■ **Exercise goal**
Leave out the pictures. Return every record otherwise untouched.

■ **Extracted records**
'''
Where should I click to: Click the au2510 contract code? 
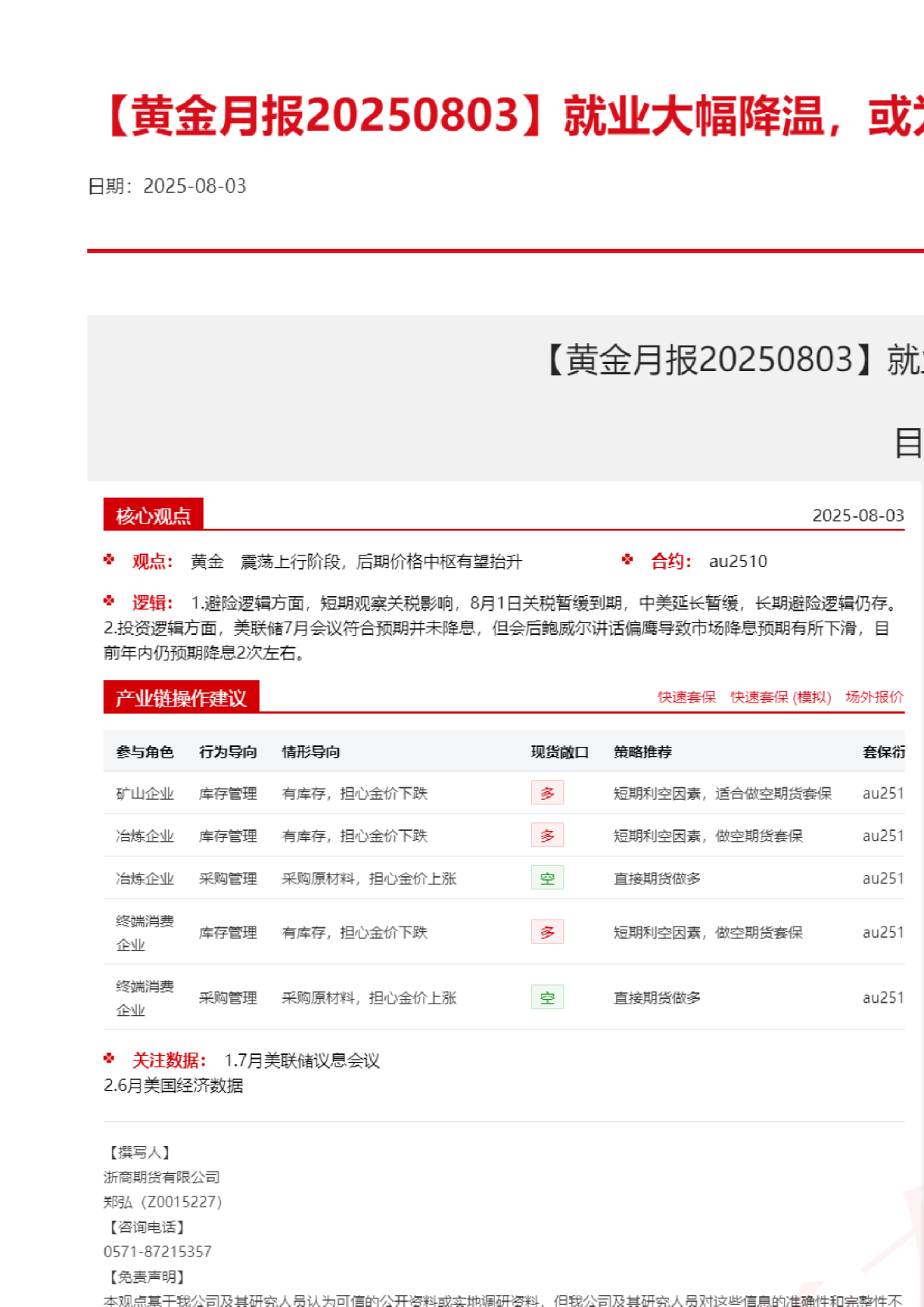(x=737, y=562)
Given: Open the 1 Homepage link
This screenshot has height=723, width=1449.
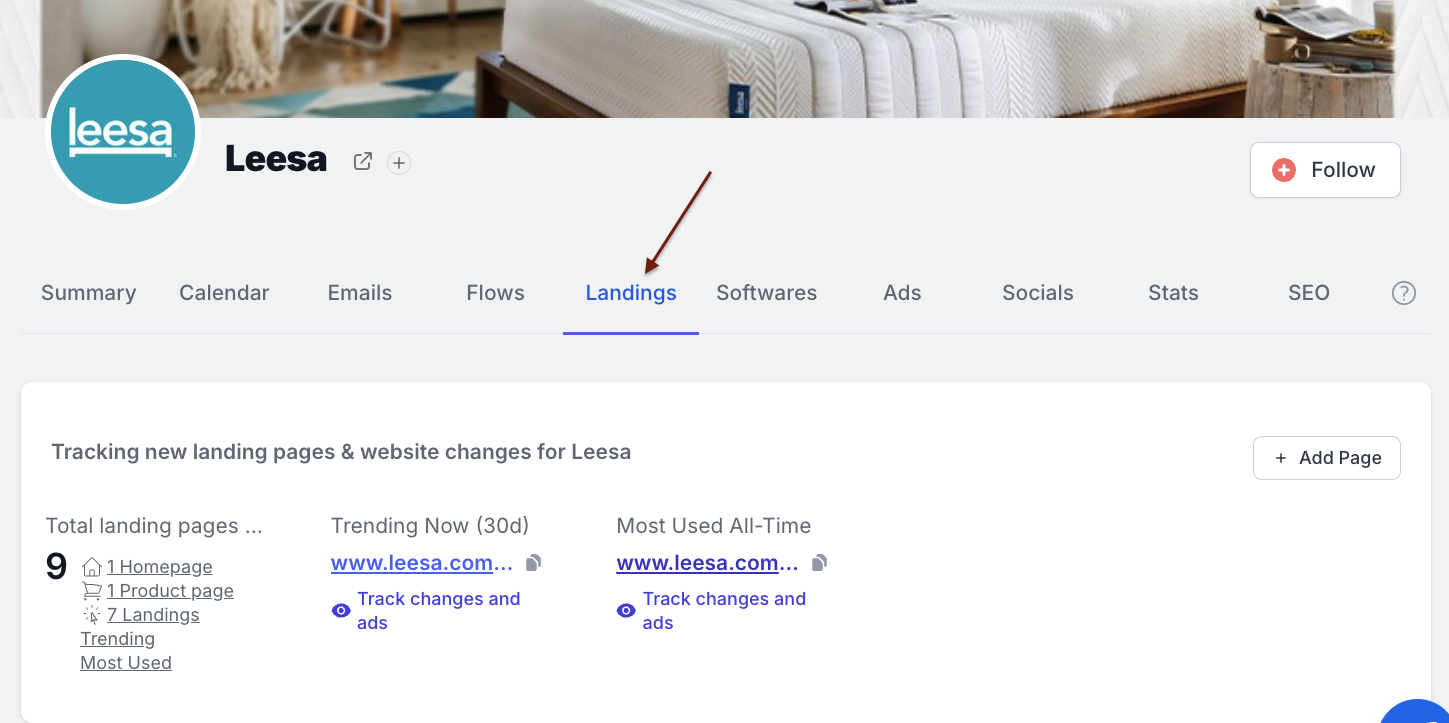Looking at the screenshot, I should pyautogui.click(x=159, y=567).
'''
■ **Your response**
Where should I click to: Click the au2510 contract code? 
(x=737, y=562)
Given: Open the 1 Homepage link
This screenshot has height=723, width=1449.
Looking at the screenshot, I should pyautogui.click(x=159, y=567).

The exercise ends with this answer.